| Provided records |
----------------
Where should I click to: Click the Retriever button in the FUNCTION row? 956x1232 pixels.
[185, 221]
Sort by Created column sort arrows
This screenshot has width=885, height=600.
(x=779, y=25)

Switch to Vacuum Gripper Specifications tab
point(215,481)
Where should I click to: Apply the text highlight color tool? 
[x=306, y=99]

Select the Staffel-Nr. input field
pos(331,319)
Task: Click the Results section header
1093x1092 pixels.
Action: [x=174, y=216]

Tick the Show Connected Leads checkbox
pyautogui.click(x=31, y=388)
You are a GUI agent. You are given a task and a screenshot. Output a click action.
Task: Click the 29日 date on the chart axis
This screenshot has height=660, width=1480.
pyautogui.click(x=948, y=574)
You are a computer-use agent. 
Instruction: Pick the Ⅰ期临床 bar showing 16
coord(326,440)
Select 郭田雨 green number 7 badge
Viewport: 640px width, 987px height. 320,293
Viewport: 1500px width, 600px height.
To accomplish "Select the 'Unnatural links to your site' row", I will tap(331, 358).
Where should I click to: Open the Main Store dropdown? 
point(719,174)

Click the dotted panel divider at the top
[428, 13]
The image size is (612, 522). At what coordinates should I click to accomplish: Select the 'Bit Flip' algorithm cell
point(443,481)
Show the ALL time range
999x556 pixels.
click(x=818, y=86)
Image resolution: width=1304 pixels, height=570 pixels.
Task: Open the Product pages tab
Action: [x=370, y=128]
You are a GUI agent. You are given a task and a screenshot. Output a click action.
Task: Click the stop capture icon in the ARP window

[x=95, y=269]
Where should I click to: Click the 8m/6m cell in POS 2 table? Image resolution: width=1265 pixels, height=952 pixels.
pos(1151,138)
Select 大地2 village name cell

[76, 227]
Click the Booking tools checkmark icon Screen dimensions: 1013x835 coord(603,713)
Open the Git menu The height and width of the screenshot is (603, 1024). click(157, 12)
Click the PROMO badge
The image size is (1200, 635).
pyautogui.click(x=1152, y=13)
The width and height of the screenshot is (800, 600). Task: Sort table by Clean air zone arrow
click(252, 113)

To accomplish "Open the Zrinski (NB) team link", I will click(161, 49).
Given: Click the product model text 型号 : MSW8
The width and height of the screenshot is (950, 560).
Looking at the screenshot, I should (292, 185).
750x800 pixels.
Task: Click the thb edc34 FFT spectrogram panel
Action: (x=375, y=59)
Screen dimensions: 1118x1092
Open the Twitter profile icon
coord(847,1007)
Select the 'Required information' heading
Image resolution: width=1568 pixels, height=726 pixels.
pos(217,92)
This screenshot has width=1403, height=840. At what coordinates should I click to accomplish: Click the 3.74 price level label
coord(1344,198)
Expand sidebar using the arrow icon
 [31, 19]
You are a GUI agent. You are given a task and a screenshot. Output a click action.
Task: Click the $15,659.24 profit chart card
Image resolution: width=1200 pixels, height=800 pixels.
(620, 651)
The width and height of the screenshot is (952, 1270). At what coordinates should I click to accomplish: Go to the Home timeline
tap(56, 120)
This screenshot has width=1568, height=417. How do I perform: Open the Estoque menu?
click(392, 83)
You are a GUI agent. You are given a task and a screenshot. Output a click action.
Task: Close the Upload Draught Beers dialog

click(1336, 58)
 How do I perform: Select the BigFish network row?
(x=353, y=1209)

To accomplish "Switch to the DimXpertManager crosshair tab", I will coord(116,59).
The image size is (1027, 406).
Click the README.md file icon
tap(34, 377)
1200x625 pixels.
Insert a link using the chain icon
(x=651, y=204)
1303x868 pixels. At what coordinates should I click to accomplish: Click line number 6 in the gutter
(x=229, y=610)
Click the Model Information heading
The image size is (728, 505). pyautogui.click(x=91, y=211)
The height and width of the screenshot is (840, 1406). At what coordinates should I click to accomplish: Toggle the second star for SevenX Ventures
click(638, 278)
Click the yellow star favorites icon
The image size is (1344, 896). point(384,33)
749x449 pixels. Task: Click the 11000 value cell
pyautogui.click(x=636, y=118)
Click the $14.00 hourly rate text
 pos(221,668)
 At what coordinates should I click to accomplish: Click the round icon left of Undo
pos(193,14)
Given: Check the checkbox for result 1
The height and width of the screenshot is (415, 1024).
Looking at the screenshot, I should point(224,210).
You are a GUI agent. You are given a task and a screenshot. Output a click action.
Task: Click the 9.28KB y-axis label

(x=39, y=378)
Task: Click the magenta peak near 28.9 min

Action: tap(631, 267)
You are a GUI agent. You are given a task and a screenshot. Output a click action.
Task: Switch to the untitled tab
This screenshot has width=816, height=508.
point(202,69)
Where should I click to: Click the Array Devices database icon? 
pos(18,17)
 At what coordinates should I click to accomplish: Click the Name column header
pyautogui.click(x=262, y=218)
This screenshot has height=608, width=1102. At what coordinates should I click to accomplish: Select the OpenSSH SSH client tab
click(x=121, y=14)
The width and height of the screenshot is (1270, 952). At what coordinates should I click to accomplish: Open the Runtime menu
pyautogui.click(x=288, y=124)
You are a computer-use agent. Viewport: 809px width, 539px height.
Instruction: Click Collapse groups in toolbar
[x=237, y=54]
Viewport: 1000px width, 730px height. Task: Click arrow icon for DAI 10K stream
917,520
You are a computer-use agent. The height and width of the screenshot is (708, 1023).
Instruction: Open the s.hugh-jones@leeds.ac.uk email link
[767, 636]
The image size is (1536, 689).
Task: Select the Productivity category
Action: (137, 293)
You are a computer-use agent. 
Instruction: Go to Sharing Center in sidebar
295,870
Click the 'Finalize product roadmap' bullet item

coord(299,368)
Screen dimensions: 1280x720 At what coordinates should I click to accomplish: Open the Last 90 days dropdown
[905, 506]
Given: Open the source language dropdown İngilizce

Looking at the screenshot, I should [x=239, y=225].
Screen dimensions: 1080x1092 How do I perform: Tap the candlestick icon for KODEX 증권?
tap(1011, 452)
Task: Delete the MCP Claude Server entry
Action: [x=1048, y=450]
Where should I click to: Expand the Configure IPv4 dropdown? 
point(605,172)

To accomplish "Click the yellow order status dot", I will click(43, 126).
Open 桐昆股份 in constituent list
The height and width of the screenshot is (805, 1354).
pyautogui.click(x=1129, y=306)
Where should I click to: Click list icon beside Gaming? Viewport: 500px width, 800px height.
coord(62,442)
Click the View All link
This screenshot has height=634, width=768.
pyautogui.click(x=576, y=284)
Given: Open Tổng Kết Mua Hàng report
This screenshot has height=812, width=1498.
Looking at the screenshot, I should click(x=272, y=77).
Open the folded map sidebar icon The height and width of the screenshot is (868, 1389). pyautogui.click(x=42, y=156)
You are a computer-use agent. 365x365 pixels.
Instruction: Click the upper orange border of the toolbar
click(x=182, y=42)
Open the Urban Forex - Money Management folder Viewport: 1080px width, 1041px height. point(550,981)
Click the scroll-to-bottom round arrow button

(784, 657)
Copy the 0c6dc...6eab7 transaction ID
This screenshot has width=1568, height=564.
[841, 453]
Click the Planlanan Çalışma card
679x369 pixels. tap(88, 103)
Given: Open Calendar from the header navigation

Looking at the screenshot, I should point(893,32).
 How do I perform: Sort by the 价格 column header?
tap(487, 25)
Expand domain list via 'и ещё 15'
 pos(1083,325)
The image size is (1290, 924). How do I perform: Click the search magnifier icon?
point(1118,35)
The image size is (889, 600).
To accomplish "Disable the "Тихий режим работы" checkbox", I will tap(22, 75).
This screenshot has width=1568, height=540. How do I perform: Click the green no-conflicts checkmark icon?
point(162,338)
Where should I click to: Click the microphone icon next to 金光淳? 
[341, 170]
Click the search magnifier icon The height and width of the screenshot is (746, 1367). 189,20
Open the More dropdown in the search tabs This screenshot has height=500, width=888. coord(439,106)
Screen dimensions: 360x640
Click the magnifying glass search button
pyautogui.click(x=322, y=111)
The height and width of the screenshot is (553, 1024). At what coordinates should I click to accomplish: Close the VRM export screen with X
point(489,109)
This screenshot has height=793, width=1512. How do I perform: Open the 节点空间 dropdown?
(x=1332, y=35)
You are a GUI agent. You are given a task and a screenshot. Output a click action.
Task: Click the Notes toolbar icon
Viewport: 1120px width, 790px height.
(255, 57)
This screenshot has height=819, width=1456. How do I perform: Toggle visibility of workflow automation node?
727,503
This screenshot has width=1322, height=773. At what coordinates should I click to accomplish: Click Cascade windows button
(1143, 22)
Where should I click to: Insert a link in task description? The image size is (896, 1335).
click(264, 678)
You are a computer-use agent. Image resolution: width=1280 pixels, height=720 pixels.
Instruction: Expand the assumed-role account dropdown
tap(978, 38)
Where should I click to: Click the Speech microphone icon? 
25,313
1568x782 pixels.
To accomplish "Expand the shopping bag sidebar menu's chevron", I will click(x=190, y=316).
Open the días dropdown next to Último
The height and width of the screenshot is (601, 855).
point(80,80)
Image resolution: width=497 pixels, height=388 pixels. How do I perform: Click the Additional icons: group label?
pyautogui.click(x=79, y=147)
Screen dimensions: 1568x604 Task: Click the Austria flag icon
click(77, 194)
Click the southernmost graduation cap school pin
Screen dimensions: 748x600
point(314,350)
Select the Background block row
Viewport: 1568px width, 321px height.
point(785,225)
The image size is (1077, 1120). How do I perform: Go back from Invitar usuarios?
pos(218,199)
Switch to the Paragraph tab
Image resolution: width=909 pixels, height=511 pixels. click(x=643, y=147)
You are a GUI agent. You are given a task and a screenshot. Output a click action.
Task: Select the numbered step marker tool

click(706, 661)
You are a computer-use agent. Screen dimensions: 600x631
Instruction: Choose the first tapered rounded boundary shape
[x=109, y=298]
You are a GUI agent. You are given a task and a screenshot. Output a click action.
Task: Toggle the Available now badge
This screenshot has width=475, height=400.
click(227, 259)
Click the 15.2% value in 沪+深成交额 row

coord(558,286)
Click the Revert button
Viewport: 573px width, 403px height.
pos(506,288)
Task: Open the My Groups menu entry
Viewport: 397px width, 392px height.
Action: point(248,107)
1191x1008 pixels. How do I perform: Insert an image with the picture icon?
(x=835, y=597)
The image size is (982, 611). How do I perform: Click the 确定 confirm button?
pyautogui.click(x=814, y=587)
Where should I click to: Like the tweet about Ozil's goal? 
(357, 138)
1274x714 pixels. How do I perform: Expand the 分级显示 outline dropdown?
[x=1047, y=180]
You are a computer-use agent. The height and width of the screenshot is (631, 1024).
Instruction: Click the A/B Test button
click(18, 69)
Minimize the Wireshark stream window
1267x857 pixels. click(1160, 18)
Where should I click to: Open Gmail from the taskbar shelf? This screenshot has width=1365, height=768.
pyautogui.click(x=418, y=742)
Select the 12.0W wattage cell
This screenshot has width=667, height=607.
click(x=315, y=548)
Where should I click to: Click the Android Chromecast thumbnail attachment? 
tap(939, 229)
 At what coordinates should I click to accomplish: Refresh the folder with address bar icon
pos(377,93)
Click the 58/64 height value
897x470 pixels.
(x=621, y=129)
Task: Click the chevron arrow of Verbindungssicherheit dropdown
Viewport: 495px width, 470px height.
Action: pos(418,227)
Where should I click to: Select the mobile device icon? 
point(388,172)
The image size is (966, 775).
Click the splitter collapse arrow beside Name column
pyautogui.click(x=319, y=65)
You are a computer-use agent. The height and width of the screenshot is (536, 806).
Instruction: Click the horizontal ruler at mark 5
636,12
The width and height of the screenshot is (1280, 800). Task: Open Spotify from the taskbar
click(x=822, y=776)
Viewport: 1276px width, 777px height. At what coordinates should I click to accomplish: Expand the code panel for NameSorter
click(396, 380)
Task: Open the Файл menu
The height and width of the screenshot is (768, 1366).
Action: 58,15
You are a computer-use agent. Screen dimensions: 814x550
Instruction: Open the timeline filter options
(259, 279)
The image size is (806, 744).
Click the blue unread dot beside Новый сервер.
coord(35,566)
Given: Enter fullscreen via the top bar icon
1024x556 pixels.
----------------
| Exercise directions |
Where the listing above reaches the line that contains "1568x782 pixels.", start retyping, and finish with the line that contains "Select the Background block row"; reproduce those lines exactly and no others.

| Your solution |
1568x782 pixels.
To accomplish "Expand the shopping bag sidebar menu's chevron", I will click(x=190, y=316).
Open the días dropdown next to Último
The height and width of the screenshot is (601, 855).
point(80,80)
Image resolution: width=497 pixels, height=388 pixels. How do I perform: Click the Additional icons: group label?
pyautogui.click(x=79, y=147)
Screen dimensions: 1568x604 Task: Click the Austria flag icon
click(77, 194)
Click the southernmost graduation cap school pin
Screen dimensions: 748x600
point(314,350)
Select the Background block row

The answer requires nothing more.